DATA SUPPLIED —
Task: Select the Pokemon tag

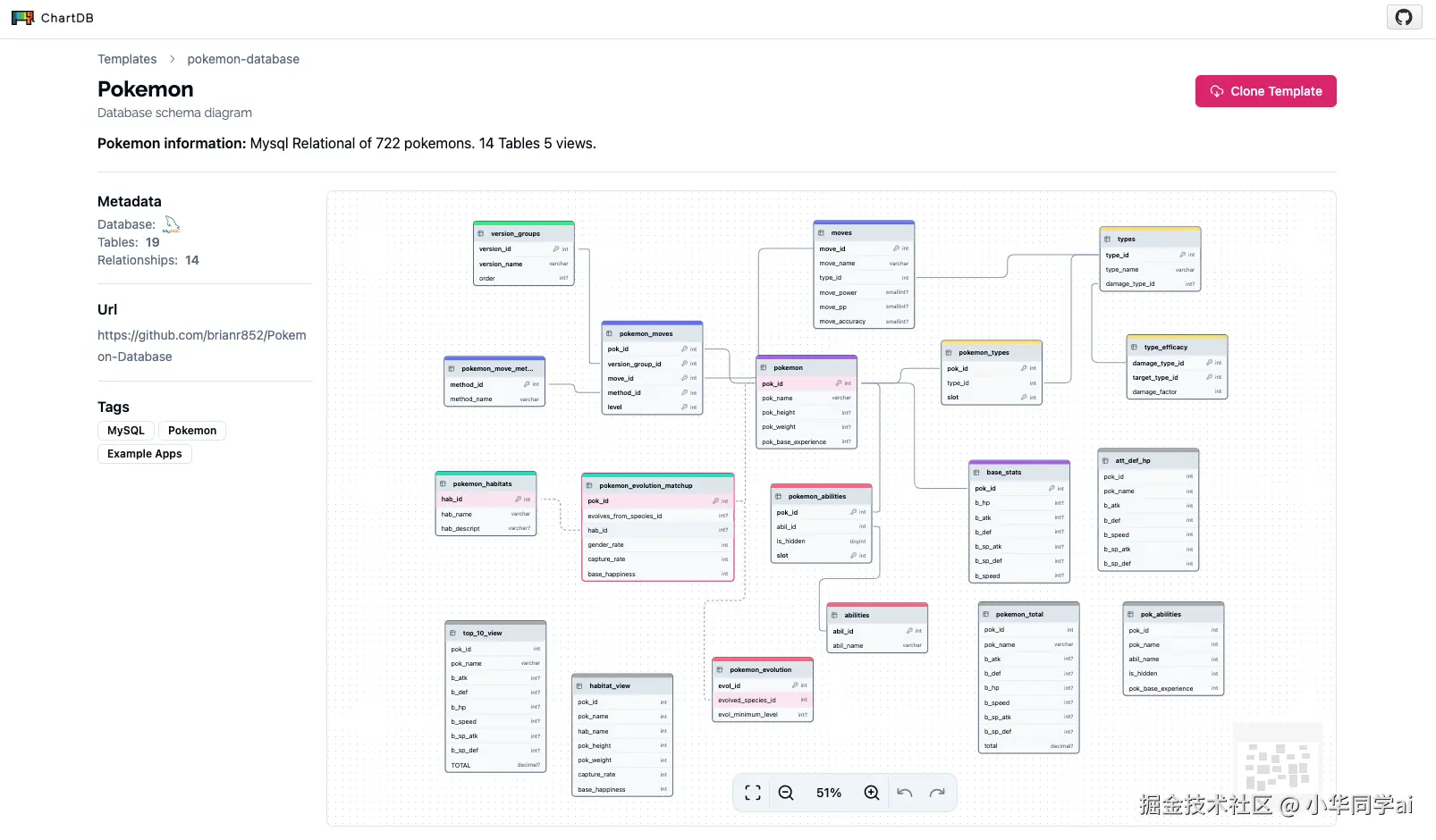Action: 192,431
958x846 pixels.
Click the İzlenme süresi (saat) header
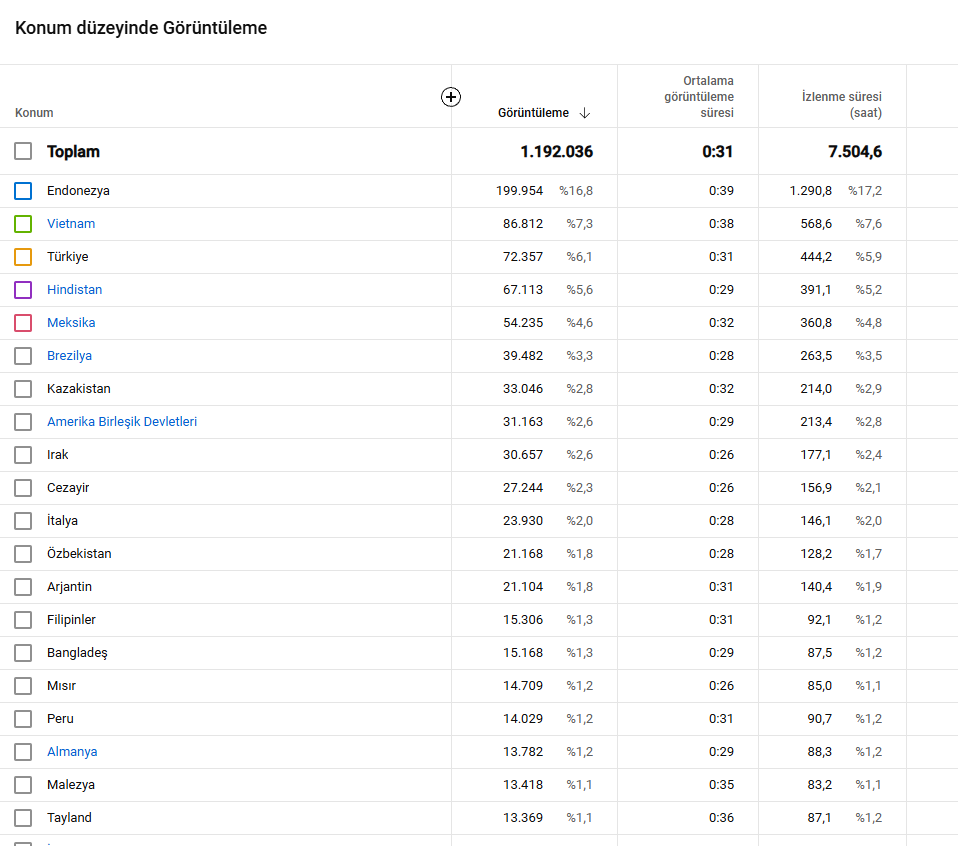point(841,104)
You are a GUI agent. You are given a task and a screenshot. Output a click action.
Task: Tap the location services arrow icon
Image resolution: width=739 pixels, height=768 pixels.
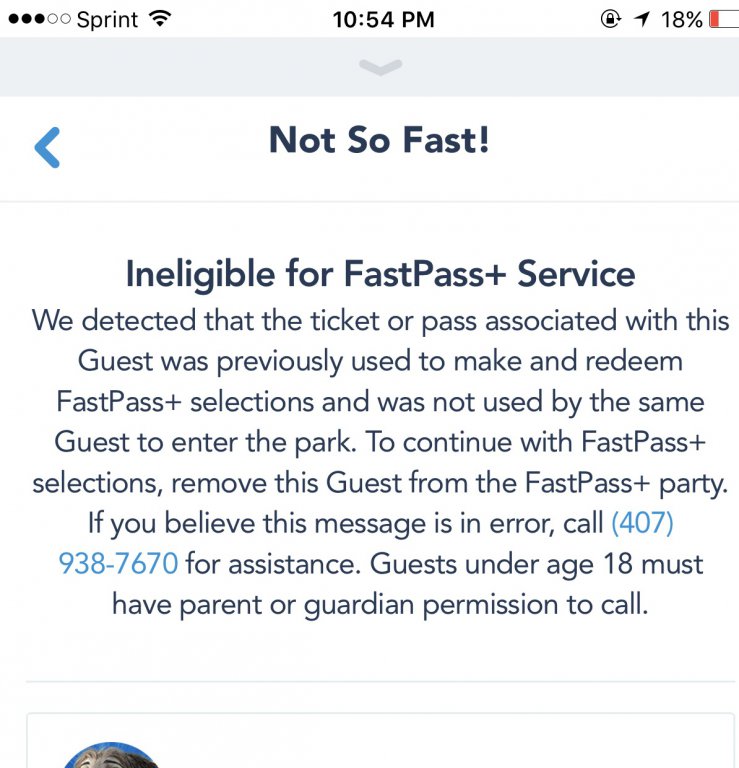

PROBLEM TO WORK ON — With pictures excluded, the material is to be written out exactly as given.

SOLUTION FOR THIS TASK —
Task: Select the Pokemon tag

Action: 192,431
958x846 pixels.
Click the İzlenme süresi (saat) header
point(841,104)
You are a GUI agent. You are given a task and a screenshot. Output a click action.
Task: Tap the location services arrow icon
Image resolution: width=739 pixels, height=768 pixels.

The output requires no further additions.